David Cronenberg’s Eastern Promises is as ruthless and nasty of a thriller as you’re likely to find. The director’s uniquely cold, semi-detached style perfectly fit with the pitch-black script from writer Steven Knight, who also penned the underrated thriller Dirty Pretty Things and the confined-to-a-car knock-out Locke. Without giving anything away, Eastern Promises has more than a few extremely smart, completely unpredictable surprises and twists, all of which are casually revealed like it’s no big deal. That’s one of the many sly pleasures that this film affords; Cronenberg and Knight pay their respects to the genre they’re working in, but they do enough to subvert our expectations, which results in a film that has the power to immediately engross the viewer in the dangerous underworld of violent Russian gangsters, but also allowing for thoughtful moments of introspective character development which allows the film to become so much more than a series of violent set-pieces.
But about those set-pieces, of which there are a few – this movie takes zero prisoners when it comes to the visceral impact of murder, and the film’s ultimate bit of action, a five minute fight-to-the death with Viggo Mortensen taking on two thugs in a steam bath, completely nude, is easily one of the most brutally punishing movie fight I have ever seen. I’ve see a lot of ass-kicking, and the last bout in The Raid 2 certainly went to hell and back, but the choreography in that film turned it into a violent dance, something John Woo would wet himself over. The steam bath fight in Eastern Promises is raw, sloppy, scary, and never slick, which is why I love it so much.
We’ve seen countless scenes in movies and television shows were someone pulls off the perfect murder, all tidy, no blood, no loose ends. The steam bath fight is the opposite of that – things don’t go as planned for the various characters, split second decisions are made, and blood gushes like a babbling brook. Eschewing guns in favor of small knives, Cronenberg’s masterful direction is the definition of riveting, and Mortensen, working completely nude throughout the entire fight, delivers a tour de force of physical acting, something you’ll never forget. The brutal yet realistic violence all throughout this film will turn off some, but because each incident so neatly serves the air-tight script, nothing ever feels cheap or exploitive – just the way it would go down if you were a part of an extremely volatile group of murderers and psychopaths.

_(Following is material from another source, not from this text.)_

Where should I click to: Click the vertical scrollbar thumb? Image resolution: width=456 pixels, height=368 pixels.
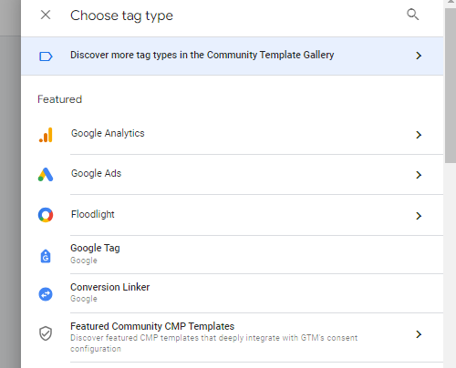click(451, 86)
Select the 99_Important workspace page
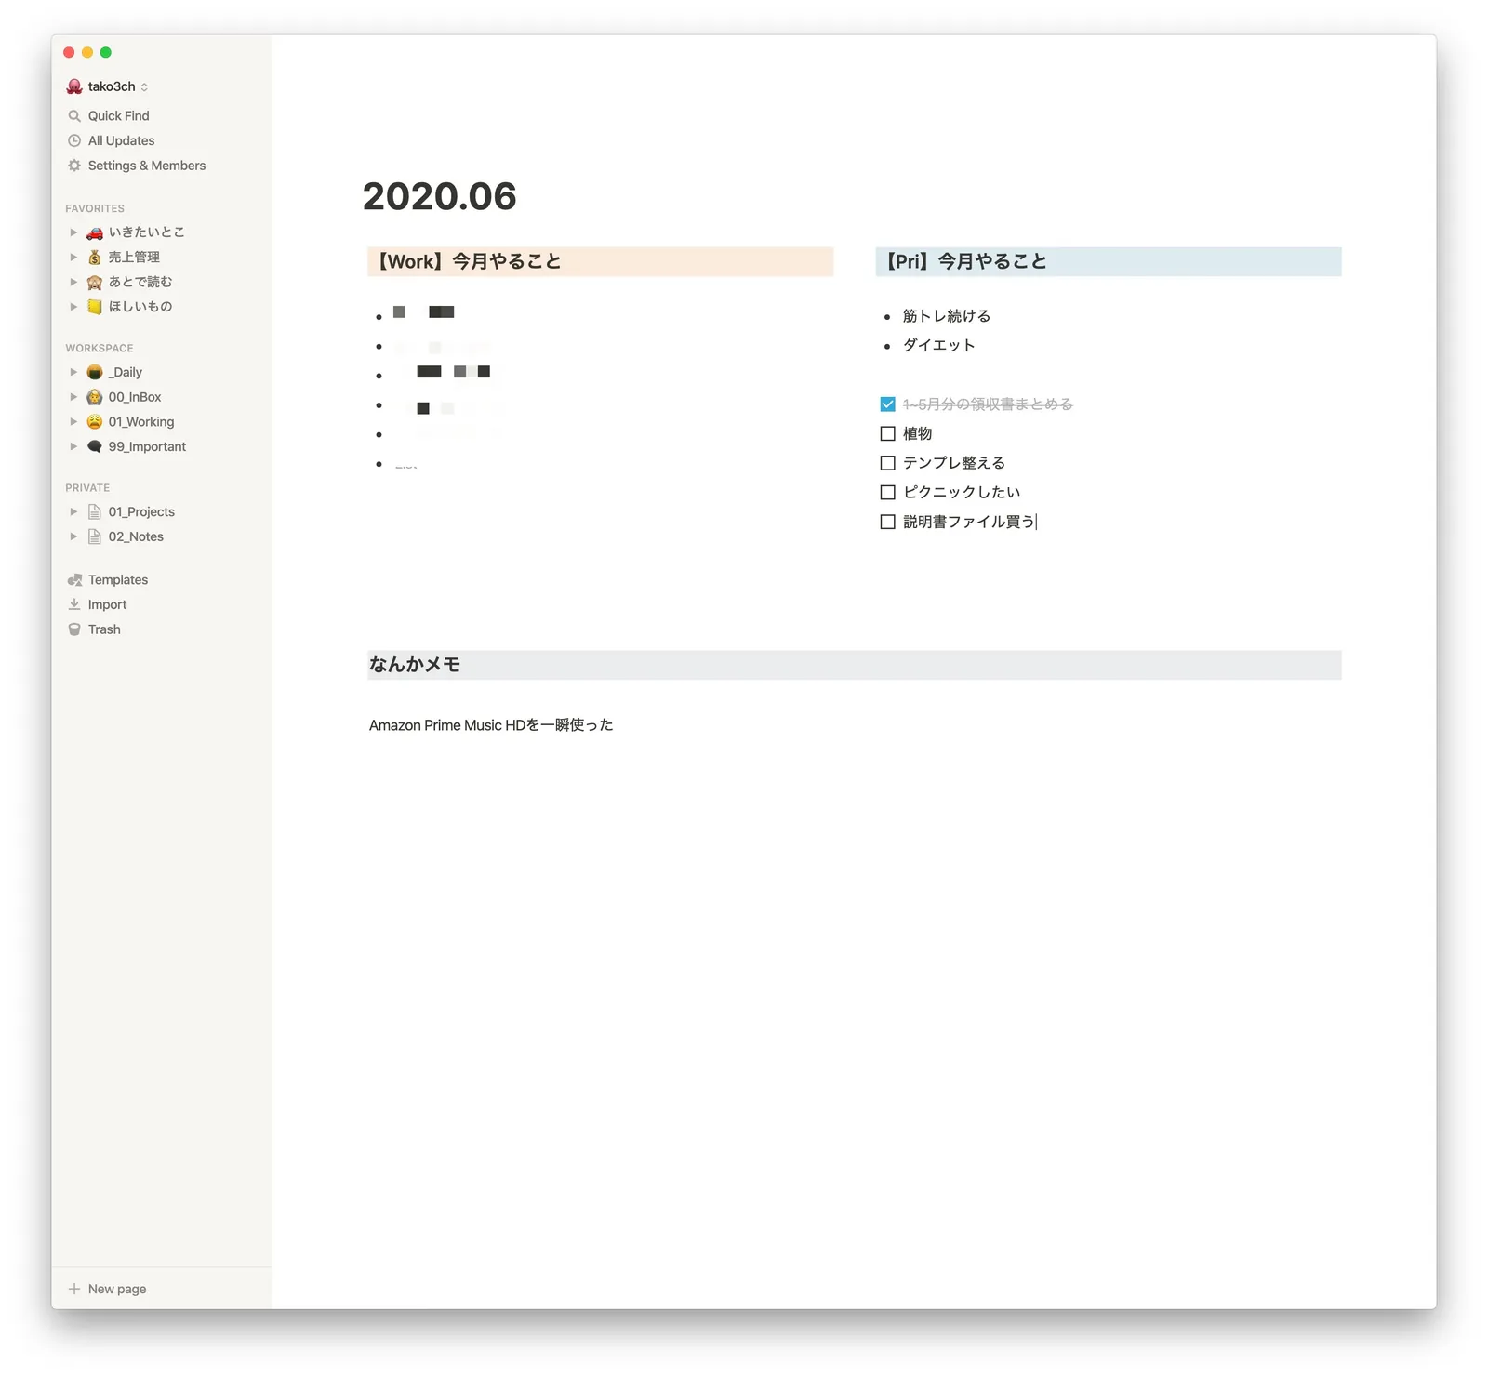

The “Russian-ness” of this film is a character unto itself, with the fantastic production design giving every scene a realistic feel, and the observant cinematography never turning a blind eye. Every once in a while a thriller like this one comes along and reminds you what can be done with familiar material, and while satisfying in the conventional sense, Cronenberg is still able to play with all of his customary themes, with characters who serve more than one purpose on the outside as well as the inside. Vincent Cassell provides juicy, sweaty, paranoid support, and Naomi Watts, as usual, does commanding work, bringing welcome sass and a much needed vulnerability to her small yet important role within the tricky narrative. Eastern Promises and A History of Violence make for a great one-two punch of rarefied crime cinema.